For those attending a powwow for the first time, an etiquette guide is available online.
St. Jerome, as envisioned by El Greco, is officially commemorated on September 30 each year.
Things will be less formal over in the Student Life Centre, where tonight and tomorrow night make up the first Warrior Weekend of the fall term. The idea is to provide cheap and non-alcoholic entertainment, including movie showings in the great hall, low-priced games in the Campus Cove, and eclectic entertainment. The UW Juggling Club will be on hand to give lessons tonight and to perform on Saturday, there's a "craft corner" tonight and a house-of-cards competition tomorrow, and so on. Details are on the Warrior Weekends web site.
The UW-based Catholic rock band Critical Mass (left) will perform Saturday at 7:30 in the Humanities Theatre, along with London's Chris Bray and comic Caustan De Riggs (a UW environmental studies and business student). Tickets are $12, students $8, children $6, in advance from the Humanities box office, or $2 extra at the door. The band has just been nominated for rock song of the year and rock album of the year by the Canadian Gospel Music Association.
As posters all over campus are starting to make clear, the "One Waterloo" diversity campaign is about to get rolling. Tuesday is the kickoff day, with three concerts representing, I gather, diverse musical genres: K'naan at 1:00, Jully Black at 10:30 p.m., and Bedouin Soundclash at 11:30, all in the Student Life Centre. Admission is free. But then there are two Humanities Theatre events for which tickets are on sale. First is guest lecturer K-OS (spoken word/questions and answers) from 8 to 9:30 p.m. on Thursday, and that's followed by comedian Shaun Majumder on Friday, 9 p.m. to 10 p.m. For both the events in Humanities, tickets are $12 for UW people and $15 for guests, at the Humanities box office or the Federation of Students office (in the Student Life Centre).
The continuing education office is running a one-day course on "Customer Service" next Thursday, and notes that UW staff members can get a 50 per cent discount from the regular $310 price. "It isn't good enough for organizations just to survive," says a flyer introducing the course, "they need to thrive and flourish as they deal with processes, people and products/services all at the same time." Hence, customer service -- including "relevant models of truth" and "a personal action plan". More information: 888-4002.
The Imaginus poster sale winds up today in the Student Life Centre. . . . A group from the UW Recreation Committee is heading for Kitchener Memorial Auditorium tonight to watch the Rangers hockey team take on the Windsor Spitfires. . . . The Trews are performing Sunday night at Federation Hall, but the advertising insists that "the only way to see them is to win tickets at the Bomber or Fed Hall." . . .
Sports this weekend: Women's hockey vs.

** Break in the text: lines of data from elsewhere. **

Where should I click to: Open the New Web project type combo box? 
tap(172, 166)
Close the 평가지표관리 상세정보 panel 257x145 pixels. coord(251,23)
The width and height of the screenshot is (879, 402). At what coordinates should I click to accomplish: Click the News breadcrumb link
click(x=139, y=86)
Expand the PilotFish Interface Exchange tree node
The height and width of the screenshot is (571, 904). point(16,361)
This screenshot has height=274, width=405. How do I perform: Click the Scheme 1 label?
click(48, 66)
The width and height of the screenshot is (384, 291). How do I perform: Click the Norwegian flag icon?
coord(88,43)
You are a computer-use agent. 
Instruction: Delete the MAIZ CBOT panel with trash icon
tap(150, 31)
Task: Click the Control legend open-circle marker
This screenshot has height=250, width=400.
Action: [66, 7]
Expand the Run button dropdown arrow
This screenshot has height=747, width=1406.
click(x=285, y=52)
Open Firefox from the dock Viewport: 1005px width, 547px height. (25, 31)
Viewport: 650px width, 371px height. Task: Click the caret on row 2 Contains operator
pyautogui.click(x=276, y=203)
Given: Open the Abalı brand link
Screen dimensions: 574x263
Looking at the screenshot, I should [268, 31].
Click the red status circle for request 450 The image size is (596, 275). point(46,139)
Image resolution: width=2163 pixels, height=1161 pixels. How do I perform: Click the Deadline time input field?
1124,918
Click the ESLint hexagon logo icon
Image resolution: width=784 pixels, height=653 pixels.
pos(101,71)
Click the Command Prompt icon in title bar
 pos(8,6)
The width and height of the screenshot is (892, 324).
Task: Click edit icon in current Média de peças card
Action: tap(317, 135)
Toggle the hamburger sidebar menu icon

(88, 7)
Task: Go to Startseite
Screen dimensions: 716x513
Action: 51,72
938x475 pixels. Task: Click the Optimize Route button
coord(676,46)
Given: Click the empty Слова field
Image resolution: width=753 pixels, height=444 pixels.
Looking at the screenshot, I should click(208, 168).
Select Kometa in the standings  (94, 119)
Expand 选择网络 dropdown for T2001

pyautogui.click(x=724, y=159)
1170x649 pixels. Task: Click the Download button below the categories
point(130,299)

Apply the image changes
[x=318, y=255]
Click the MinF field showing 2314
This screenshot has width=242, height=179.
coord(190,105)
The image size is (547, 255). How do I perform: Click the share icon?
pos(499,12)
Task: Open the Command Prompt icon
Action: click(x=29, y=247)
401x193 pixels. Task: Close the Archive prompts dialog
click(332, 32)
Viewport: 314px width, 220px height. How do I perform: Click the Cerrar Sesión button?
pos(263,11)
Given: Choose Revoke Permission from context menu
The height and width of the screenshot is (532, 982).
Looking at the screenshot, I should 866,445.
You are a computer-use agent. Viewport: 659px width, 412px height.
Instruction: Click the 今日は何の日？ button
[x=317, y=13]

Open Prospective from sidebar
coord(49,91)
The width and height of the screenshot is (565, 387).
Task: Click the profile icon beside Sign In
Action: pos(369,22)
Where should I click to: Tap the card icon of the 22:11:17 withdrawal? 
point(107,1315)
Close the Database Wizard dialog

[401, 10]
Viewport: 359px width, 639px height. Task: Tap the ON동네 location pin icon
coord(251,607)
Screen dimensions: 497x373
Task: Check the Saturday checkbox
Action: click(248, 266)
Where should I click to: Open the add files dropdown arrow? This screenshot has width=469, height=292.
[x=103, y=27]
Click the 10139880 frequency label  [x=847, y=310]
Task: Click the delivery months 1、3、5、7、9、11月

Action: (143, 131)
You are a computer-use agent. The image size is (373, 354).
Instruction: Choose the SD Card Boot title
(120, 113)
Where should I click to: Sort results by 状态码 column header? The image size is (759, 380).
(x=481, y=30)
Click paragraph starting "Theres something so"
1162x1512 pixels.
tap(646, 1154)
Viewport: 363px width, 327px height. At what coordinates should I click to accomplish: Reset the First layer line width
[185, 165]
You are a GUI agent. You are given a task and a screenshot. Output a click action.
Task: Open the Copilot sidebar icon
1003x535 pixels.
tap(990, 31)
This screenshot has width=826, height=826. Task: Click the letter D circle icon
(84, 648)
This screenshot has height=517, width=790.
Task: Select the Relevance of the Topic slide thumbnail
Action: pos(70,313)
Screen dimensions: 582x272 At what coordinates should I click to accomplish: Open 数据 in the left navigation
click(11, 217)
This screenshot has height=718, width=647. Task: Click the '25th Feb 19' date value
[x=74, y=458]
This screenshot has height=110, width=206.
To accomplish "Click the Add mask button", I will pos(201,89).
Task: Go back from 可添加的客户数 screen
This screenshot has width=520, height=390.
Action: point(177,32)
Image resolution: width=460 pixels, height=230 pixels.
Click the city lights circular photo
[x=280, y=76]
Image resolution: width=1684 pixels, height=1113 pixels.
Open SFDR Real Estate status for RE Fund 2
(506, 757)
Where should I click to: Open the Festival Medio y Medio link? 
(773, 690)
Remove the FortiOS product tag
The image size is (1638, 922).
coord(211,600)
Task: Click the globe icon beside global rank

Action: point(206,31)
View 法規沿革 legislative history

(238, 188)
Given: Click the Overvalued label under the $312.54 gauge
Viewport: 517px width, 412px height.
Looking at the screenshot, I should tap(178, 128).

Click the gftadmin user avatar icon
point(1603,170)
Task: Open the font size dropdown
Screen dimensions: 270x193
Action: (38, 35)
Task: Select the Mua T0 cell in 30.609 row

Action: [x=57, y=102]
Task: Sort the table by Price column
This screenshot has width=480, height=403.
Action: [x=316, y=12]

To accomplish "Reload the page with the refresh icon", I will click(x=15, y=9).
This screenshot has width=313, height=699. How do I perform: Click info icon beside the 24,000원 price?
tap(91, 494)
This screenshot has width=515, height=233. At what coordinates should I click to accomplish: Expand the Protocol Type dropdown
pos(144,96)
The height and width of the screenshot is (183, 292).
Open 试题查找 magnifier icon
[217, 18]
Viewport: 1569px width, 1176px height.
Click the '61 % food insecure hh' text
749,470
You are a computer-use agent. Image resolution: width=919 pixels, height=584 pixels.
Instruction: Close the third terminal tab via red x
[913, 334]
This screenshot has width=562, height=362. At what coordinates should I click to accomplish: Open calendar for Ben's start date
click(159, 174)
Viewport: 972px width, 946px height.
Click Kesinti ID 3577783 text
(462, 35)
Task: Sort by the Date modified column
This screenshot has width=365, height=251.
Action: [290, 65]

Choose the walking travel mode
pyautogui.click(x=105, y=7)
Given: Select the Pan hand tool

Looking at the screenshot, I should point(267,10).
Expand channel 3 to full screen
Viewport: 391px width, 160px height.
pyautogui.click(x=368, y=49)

Western in an exhibition game tonight at 7:30 (Columbia Icefield), then against Laurier at the Waterloo Memorial Rec Complex tomorrow at 2:00. Football vs. the Western Mustangs, 7:00 Saturday night at University Stadium. Soccer vs. Windsor on Saturday and Western on Sunday, with the women's teams playing at 1 p.m. both days and the men at 3 p.m. (Columbia Field). Men's rugby vs. Western, Saturday at 3:00, also on Columbia but a different field (I hope).
And on the road: Golf, both men's and women's teams, at the Windsor Invitational for the weekend. Men's and women's tennis in Toronto -- the men at a U of T tournament, the women at York, both Saturday and Sunday. Women's rugby at McMaster on Saturday. Field hockey in a tournament at York, against McGill today, York and Western tomorrow. Cross-country at the Western Invitational. Baseball at Toronto tomorrow and Brock on Sunday.